Anonymous Anonymous said...

There is no doubt that growing up in the eighties was a trying experience. I spent a portion of my childhood as a young African American with an affluent white father. As you can imagine, my sense of identity, both socioeconomic and simply cultural, was not well defined.
My father understood the gravity of the situation. He understood that the certain human instincts tend toward xenophobia. But he also understood that there is a nobility within us that eventually must overcome our fears if we are to truly progress as a society. It is because of my father that I was able to become a successful Pakistani American.

When I first met my father as a young child, I remember the poem he wrote me, which epitomizes his consistent appeal to humanity's noble nature:

"Now, the world don't move to the beat of just one drum,
What might be right for you, may not be right for some.
A man is born, he's a man of means.
Then along come two, they got nothing but their jeans.

But they got, Diff'rent Strokes.
It takes, Diff'rent Strokes.
It takes, Diff'rent Strokes to move the world.

Everybody's got a special kind of story
Everybody finds a way to shine,
It don't matter that you got not alot
So what,
They'll have theirs, and you'll have yours, and I'll have mine.
And together we'll be fine....

Because it takes, Diff'rent Strokes to move the world.
Yes it does.
It takes, Diff'rent Strokes to move the world."
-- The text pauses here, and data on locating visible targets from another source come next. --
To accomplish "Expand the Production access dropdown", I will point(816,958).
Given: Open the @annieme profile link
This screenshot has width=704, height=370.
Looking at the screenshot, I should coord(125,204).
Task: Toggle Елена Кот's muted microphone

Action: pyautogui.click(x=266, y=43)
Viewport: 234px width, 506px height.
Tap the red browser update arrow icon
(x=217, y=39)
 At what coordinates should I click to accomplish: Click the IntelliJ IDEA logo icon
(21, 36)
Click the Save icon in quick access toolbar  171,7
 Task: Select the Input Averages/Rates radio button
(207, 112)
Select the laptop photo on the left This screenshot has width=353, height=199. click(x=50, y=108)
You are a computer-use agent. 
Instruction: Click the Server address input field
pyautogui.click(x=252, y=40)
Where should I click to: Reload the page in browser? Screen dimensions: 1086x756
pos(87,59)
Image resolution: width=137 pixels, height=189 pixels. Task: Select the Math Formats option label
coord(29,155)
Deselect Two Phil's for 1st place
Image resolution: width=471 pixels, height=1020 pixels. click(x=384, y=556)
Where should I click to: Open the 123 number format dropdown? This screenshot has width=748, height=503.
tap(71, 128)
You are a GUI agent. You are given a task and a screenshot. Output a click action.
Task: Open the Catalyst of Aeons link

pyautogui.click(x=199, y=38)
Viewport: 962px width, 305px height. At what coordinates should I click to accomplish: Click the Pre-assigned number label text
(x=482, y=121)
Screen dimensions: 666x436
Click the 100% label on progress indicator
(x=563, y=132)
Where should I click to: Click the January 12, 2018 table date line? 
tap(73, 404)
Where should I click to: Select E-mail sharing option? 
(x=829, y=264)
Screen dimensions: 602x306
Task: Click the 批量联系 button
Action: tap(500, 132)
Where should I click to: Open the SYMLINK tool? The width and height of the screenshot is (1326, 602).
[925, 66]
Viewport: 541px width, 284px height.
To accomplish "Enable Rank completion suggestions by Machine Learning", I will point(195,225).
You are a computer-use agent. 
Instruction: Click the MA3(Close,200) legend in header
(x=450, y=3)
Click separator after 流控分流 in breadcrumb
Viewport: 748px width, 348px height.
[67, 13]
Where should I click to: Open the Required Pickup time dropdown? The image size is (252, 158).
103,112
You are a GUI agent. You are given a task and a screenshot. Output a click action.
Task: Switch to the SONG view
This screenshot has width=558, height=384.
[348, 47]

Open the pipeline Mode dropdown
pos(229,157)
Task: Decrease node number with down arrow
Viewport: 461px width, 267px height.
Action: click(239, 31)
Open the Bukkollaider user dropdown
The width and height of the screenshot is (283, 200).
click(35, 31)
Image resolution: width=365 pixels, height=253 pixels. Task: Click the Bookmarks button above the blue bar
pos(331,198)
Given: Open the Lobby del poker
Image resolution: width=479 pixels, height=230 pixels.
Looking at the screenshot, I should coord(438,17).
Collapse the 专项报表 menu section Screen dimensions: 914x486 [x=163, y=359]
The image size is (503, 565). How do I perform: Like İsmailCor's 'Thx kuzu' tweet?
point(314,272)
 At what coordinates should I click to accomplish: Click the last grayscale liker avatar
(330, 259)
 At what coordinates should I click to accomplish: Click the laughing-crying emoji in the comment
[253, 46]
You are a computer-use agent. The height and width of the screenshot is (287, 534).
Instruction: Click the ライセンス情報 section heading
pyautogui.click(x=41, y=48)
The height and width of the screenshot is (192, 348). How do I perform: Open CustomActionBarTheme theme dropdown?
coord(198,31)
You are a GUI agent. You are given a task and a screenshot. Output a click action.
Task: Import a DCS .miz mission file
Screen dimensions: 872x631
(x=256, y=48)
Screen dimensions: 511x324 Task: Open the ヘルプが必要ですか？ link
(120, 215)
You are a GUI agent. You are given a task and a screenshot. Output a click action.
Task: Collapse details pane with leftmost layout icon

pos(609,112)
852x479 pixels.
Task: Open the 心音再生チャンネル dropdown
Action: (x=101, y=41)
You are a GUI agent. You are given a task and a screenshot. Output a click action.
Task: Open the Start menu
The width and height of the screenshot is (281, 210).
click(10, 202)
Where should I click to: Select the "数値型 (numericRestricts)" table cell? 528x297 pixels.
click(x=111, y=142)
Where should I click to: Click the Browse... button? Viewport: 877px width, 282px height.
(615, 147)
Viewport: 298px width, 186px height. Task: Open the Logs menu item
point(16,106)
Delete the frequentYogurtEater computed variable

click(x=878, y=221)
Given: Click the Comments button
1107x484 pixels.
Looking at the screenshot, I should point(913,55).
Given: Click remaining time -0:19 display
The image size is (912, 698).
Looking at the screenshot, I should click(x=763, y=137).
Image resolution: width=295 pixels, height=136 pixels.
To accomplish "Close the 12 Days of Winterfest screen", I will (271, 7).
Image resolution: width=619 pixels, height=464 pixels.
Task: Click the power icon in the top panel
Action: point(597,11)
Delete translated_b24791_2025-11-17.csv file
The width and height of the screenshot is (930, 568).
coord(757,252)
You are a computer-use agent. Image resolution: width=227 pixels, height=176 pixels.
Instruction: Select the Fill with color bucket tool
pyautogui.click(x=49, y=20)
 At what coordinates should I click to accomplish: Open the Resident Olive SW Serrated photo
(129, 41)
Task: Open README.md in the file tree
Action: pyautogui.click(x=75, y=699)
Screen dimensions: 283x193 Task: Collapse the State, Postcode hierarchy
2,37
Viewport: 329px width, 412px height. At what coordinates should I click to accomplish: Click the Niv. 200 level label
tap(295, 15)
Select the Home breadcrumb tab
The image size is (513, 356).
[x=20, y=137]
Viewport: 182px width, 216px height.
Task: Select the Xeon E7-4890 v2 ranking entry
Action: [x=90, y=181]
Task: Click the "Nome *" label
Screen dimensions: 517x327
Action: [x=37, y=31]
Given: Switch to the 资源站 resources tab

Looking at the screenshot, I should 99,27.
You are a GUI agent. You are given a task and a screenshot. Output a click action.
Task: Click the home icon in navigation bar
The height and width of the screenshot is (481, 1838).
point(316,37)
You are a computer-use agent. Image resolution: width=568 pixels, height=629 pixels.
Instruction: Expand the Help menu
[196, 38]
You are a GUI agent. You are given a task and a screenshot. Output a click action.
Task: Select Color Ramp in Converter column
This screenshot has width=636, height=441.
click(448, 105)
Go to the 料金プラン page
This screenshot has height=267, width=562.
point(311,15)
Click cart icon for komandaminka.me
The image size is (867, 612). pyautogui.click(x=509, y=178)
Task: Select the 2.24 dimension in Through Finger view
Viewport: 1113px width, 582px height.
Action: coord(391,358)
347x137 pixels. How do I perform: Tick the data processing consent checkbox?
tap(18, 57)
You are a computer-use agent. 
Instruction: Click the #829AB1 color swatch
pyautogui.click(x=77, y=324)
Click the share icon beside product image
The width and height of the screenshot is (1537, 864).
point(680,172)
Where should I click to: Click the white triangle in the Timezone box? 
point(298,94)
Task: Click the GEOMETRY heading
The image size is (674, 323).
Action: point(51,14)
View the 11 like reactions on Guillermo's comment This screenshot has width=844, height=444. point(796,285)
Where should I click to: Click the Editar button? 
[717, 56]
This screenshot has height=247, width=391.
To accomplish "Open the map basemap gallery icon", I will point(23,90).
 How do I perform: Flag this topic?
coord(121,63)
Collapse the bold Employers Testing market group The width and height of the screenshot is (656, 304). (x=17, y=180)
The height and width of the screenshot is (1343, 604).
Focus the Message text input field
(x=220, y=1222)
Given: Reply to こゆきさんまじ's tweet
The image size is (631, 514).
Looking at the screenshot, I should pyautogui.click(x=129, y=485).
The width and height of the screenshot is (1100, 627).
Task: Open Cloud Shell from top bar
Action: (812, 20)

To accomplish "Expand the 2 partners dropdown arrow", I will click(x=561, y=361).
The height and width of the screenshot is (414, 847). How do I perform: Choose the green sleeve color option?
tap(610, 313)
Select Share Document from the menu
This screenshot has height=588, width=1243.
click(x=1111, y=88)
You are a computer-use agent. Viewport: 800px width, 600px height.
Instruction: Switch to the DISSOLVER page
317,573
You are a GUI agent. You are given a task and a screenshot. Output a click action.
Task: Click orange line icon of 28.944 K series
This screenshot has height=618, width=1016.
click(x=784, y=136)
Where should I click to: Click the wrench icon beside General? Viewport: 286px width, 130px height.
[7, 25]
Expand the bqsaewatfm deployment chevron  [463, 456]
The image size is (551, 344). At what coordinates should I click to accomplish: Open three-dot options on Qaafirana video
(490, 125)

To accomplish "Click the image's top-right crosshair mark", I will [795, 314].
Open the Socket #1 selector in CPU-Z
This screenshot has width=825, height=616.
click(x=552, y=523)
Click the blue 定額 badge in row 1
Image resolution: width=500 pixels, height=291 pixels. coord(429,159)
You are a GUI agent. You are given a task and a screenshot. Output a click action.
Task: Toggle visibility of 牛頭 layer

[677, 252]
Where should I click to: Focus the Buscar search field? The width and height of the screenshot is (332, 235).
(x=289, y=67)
Never was the truth spoken so eloquently.

Tuesday, 02 September, 2008  
Blogger Faiqa said...

BUWAHAHAHAHAHA. Only in America can a young African American hope to grow up to be a successful Pakistani American. On a completely unrelated note, isn't it weird that Alan Thicke wrote that song? He is so multitalented. Go Dr. Seaver!

Tuesday, 02 September, 2008  
Blogger Avitable said...

Well, porn affected what I thought sex was going to be like.

Tuesday, 02 September, 2008  
Blogger Faiqa said...

sad. very sad.

Tuesday, 02 September, 2008  
Blogger Miss Britt said...

I'm a blonde haired blue eyed girl from Iowa.

I've always been fairly well represented in the media.

It wasn't until I was much, much older that it even occurred to me that other people weren't. And what that must be (or might be) like.

The only thing I remember thinking as far as how TV related to me was that no one else in the whole world must be poor. Until Roseanne.

Friday, 05 September, 2008  
Blogger sybil law said...

Oh my, Britt - she stole what i thought! (About Roseanne.) Even those idiots on soap operas who were supposed to be "poor" were never, ever dressed poor, or if they were, not for long.
I watched the same shows as you, it seems, and I don't think I ever even noticed, because I had no need to (brown hair, green eyes - total American girl next door).
I'm really enjoying your blog, though!

Friday, 05 September, 2008  
Blogger Faiqa said...

miss britt: I loved Roseanne. Except when the dark haired daughter's boyfriend moved in with them when she went away to college and when they switched the older sister, then it just got a little weird.

sybil: That's cool. I wouldn't expect the self described girl next door to notice.
ALTHOUGH, did you ever notice how women with brown (or dark) hair are generally more evil than blondes in movies? Examples: Veronica (from Archie) and the evil genie from I Dream of Genie, Ursula when she disguises herself in the Little Mermaid...I'm just saying.